The Mercedes is the same car seen in many newsreels and newspaper photographs of Hitler. The whereabouts of the six other cars in the Hitler fleet is a mystery, but Mr. Granatstein doubts any of the others still exist.
 
Mr. Granatstein has little doubt there would be potential buyers for the car.
 
"Some fellow wrote from Kingston a few months ago and offered $15,000 to take it off my hands," he said.
 
"I wrote back and told him I could do a little better than that."
 
----
 
The Ottawa Citizen http://www.canoe.ca/NationalTicker/CANOE-wire.Hitlers-Car.html 2-8-2000
 
 
OTTAWA (CP) -- After a flood of irate phone calls and e-mails, Jack Granatstein, head of the Canadian War Museum, has abandoned the idea of selling a black Mercedes limousine that once belonged to Adolf Hitler. "It's clear it would be flying in the face of public opinion to try and sell this car," said Granatstein, who mused last week that the vehicle might bring $20 million at auction.
 
He argued that displaying the vintage car gave the wrong image and glamourized Nazism and that money from the sale would help build a new museum.
 
However, he also worried that the car might fall into the wrong hands.
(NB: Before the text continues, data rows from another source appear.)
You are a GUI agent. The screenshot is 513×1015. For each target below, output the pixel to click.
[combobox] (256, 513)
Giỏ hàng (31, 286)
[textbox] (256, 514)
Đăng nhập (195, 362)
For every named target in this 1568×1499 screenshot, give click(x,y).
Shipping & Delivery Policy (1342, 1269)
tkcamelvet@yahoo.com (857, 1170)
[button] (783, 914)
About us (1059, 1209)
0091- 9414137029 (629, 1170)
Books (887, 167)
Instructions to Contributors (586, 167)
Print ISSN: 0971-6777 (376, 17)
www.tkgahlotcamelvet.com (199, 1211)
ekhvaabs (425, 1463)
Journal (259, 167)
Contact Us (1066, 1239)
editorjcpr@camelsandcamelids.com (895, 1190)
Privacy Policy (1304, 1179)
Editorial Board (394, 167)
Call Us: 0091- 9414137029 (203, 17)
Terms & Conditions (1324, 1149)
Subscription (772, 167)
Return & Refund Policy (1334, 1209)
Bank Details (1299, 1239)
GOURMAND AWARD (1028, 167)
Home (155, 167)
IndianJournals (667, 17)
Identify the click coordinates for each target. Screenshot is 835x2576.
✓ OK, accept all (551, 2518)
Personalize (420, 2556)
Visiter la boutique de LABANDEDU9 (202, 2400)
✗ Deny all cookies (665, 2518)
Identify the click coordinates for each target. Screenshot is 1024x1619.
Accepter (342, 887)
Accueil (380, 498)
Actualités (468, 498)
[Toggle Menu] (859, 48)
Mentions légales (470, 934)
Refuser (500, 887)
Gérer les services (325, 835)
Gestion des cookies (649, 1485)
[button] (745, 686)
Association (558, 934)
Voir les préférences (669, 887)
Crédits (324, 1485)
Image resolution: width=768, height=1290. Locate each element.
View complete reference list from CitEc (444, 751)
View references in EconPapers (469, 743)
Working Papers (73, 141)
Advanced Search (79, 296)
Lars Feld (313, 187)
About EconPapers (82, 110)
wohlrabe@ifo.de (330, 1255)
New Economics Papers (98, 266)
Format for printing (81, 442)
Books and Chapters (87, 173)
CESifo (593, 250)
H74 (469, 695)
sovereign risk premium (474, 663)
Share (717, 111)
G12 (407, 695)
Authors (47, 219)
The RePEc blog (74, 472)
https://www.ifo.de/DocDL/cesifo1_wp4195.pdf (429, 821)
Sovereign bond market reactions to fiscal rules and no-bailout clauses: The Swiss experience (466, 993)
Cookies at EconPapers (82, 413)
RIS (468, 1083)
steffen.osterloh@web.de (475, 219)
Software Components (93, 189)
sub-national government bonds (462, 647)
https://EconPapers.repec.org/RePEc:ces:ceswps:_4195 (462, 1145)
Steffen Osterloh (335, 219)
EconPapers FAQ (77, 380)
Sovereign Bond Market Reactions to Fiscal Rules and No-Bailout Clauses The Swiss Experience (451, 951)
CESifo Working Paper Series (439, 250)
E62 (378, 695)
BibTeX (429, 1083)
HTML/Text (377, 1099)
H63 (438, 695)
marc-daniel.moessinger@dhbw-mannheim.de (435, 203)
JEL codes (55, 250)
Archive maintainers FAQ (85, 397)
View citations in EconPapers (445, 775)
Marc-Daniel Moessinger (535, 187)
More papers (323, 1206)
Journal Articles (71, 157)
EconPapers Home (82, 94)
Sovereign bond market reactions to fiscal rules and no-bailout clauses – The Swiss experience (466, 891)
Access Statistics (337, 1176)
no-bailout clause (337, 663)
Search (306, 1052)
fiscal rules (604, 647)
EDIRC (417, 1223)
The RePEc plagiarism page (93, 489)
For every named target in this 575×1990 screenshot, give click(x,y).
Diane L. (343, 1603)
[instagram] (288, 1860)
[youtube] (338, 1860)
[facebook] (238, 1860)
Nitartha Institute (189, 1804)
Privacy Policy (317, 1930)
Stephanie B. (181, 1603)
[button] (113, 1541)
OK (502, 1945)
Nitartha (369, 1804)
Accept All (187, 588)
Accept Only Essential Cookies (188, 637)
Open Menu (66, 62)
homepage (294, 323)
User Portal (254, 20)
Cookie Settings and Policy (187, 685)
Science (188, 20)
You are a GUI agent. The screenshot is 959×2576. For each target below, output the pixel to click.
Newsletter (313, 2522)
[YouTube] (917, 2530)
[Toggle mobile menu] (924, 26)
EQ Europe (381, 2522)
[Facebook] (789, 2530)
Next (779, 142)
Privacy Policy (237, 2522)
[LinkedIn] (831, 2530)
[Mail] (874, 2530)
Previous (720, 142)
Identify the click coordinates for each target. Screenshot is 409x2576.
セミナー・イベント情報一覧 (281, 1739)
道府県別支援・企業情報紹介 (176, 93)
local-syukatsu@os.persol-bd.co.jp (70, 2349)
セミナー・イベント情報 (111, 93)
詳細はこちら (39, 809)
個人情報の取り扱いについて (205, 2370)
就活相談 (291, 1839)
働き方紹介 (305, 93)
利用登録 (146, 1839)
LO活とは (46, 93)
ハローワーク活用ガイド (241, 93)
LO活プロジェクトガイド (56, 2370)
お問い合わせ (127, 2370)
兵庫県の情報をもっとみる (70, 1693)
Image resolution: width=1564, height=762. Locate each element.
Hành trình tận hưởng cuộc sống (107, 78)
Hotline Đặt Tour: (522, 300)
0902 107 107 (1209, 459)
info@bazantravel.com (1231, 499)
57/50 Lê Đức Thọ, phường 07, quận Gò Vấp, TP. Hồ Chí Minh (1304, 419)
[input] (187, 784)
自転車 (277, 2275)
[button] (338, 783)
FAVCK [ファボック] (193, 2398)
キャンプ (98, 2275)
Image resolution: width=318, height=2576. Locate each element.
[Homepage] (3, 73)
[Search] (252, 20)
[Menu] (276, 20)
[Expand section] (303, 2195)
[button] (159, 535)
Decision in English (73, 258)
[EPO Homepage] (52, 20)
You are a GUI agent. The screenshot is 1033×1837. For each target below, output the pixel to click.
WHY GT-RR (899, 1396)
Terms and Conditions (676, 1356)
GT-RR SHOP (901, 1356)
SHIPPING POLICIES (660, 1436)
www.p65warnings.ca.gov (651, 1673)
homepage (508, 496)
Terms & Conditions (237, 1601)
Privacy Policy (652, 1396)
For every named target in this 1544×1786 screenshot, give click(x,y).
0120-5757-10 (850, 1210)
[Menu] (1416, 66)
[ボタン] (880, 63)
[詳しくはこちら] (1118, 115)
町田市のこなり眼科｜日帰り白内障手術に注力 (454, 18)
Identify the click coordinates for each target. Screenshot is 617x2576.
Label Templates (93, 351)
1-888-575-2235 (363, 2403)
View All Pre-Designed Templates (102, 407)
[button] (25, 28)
It would be a powerful icon for a neo-Nazi group, he said. Now, the question of the sale appears to have been answered.
 
John English, chairman of the board of trustees which controls the museum and would have to approve such a sale, said the public has spoken. "We now know how important the car is to many Canadians," he said. "It's good we had this debate because it's shown the interest people have in the War Museum."